Blechette’s. Originated in Eastern Europe and Russia. Sourced in the inbreeding that Jews in shtetls had to do over generations, these inbred cells that over the decades kept being crossbred. About a thousand living people diagnosed, worldwide, and there were probably more except, as the doctor and Merv had learned, it was a tricky disease to identify. Some Blechette carriers could live their entire lives without knowing they had it; others would die early and nobody’d know the root cause. The telltale indicator being something you saw only if you knew to look, explained the doctor. But looking usually happened when you tested for other things, and those other things kept not showing up, and via the process of elimination, way toward the bottom of your list, you tested something called the chitotriosidase activity in blood cells — known as your chito count, which was how this Mensa society had solved this mystery.
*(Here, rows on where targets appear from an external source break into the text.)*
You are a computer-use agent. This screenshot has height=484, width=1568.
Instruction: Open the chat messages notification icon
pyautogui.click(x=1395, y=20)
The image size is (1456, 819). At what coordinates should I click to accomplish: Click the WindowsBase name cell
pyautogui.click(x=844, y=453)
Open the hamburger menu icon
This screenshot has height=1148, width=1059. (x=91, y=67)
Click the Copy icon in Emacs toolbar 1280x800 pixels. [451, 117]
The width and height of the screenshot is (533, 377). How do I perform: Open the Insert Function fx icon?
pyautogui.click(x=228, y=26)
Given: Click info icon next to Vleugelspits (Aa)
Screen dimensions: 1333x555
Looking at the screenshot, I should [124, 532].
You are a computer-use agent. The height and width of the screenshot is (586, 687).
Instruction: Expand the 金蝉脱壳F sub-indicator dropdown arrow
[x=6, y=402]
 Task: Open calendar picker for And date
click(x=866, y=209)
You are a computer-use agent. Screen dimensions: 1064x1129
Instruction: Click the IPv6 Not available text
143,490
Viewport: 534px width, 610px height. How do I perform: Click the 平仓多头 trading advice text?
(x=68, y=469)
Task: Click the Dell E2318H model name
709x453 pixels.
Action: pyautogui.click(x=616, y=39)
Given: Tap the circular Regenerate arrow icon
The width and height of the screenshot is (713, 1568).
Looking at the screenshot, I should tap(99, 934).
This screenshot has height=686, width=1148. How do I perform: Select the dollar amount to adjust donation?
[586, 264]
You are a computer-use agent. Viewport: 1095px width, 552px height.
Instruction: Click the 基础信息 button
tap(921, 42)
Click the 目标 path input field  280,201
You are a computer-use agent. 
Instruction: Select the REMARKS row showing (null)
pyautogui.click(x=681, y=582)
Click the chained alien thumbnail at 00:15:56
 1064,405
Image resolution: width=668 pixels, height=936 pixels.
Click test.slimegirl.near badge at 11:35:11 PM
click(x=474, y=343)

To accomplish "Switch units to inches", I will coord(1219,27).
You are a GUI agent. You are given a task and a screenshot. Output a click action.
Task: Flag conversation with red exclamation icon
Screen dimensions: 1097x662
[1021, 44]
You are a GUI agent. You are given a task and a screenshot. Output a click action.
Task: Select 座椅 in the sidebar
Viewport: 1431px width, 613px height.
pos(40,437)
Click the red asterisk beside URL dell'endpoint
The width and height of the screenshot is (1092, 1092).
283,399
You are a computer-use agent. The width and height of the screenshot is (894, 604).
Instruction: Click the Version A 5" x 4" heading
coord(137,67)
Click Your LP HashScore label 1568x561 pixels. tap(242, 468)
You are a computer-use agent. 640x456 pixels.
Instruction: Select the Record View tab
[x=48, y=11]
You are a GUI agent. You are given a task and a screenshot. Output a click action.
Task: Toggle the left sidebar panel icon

Being afflicted with Blechette’s meant being born without a minor, cell-producing enzyme in your bone marrow. The effects started early and increased as you got older, and once they accumulated, the lack of these helper cells in a bloodstream, as well as in key organs, could be, ah, problematic. This was known as a progressively degenerating disease. By the time most patients hit their twenties, their spleens had grown to at least eight times normal size, so one side of the stomach looked fatter. Other internal organs also could bulge, making you look pregnant or deformed. Scarring on your kidneys was an issue, and manifest in lots of night trips to the bathroom. An overactive spleen reduced your platelet count, made it harder for your blood to clot, so Blechetters bruised and bled — nosebleeds, bleeding gums, heavy menstrual flow, all that. The disease also lessened the number of white blood cells, meaning anemia was a problem. Bone disease became more likely, your bones turning brittle as they aged, osteoporosis going rampant, your spinal canal thickening with calcium deposits. One common result was losing control of your legs and sexual organs. They told Merv about one hulking guy — six feet five, exercised every day — whose spinal cord disintegrated to the point where if his car was tapped from behind, just a little fender bender, dude would be in a wheelchair for the rest of his life, so if there was anything he wanted to do with his life, doctors told the man to go and do it. Without any help, the average life span for the sufferer of Blechette’s was forty-one years. Merv was twenty-eight.